Tuesday, March 29, 2005
Financial Times [London]
Saturday, March 26 2005
Tsunami relief faces Indonesian crackdown
By Shawn Donnan
Three months after the Asian tsunami disaster left Indonesia's Aceh province in ruins, Jakarta has begun a crackdown on foreign aid groups operating there.
The UNHCR, the United Nations' refugee agency, this week said it was pulling its staff out of Aceh amid government pressure to do so, leaving the fate of $33m ($25.5m, £17.6m) raised to fund reconstruction projects up in the air. The government also has begun a review of aid groups operating in the province, the area hit hardest by the December 26 tsunami, giving them up to 60 days to justify their presence there.
Indonesia has for years restricted access to Aceh because of a long-running separatist conflict there that has given rise to allegations of human rights abuses against the Indonesian military and rebels from the Free Aceh Movement (GAM).
Jakarta lifted those restrictions soon after the tsunami which left more than 200,000 either dead or missing in Aceh and has insisted since that it would allow international aid workers to remain as long as they were needed.
But as the focus turns from the initial emergency response to reconstruction, Indonesia has begun imposing additional restrictions. Last week it extended by up to 60 days a deadline due to fall today, the three-month anniversary of the disaster, for foreign aid groups to register their activities, arguing that was needed to improve co-ordination.
Aid workers agree, given the presence of many under-funded groups and hangers-on in Aceh. But the deadline has also raised fears they might be forced to leave.
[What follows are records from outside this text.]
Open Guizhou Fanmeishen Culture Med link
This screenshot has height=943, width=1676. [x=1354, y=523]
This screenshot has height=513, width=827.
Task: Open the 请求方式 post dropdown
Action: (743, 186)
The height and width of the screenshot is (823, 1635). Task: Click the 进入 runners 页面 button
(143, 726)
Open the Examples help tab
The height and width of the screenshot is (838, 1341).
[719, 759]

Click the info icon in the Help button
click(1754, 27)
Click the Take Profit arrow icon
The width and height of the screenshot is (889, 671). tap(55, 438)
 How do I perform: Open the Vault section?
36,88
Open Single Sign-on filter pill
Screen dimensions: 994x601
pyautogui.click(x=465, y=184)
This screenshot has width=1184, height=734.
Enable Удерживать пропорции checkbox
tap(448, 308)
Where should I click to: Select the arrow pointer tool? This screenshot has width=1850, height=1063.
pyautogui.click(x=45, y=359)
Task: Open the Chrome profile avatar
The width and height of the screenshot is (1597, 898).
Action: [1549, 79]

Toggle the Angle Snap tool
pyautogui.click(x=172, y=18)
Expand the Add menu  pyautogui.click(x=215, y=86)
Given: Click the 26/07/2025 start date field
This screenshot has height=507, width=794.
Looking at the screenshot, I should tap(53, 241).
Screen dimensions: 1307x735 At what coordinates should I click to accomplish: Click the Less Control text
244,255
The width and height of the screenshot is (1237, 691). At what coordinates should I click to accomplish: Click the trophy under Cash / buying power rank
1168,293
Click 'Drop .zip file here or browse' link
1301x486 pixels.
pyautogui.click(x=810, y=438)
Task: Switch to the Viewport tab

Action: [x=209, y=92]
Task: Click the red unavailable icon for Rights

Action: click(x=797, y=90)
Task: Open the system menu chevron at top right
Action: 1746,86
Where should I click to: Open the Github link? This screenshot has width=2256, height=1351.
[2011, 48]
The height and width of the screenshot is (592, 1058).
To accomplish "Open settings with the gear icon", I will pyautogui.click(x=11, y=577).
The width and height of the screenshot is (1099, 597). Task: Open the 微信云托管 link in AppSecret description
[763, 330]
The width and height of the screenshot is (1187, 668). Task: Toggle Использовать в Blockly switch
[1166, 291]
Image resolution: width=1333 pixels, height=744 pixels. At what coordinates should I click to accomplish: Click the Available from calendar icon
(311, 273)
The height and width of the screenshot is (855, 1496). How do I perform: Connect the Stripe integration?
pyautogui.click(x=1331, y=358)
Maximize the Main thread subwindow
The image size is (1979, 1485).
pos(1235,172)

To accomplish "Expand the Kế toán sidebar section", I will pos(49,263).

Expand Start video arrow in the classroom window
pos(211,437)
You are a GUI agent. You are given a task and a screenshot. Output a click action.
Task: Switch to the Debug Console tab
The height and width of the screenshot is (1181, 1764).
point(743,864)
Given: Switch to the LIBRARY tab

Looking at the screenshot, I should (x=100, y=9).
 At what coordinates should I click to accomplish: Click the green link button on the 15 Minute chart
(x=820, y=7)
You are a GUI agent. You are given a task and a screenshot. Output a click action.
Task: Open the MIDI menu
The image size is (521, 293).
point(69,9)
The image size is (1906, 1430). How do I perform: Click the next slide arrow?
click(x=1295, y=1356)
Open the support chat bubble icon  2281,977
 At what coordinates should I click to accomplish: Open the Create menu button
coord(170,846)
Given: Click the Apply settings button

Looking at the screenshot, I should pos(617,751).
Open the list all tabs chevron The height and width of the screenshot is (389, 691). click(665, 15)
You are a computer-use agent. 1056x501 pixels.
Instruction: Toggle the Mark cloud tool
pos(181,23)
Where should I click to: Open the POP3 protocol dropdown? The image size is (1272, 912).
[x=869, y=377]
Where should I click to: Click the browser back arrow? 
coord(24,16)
"It does cause a lot of unnecessary angst," said one aid worker. "There's a lot of lights burning late into the night with people making phone calls to Jakarta to try to make sure that they are allowed to stay."
Those fears have been heightened by the UNHCR's decision to leave after it was told it would not be allowed to take part in reconstruction despite having more than $33m earmarked for exactly that in its accounts.
"We haven't received anything in writing and we haven't been told in blunt terms, 'get out'. But in the discussions that we've had the government has made it clear that... they don't see us having a role in the reconstruction phase," said Robert Ashe, the UNHCR's regional representative in Jakarta.
An Indonesian foreign ministry spokesman insisted the UN agency's departure was voluntary. But a spokeswoman for Alwi Shihab, the minister overseeing relief efforts, said the ministry had been eager to see the UNHCR leave.
The agency has had a difficult relationship with Indonesia. Three of its staffers were killed in Indonesian West Timor in 2000 after militiamen linked to the military attacked their office. The agency has also been a loud advocate for Acehnese refugees seeking asylum in neighbouring Malaysia.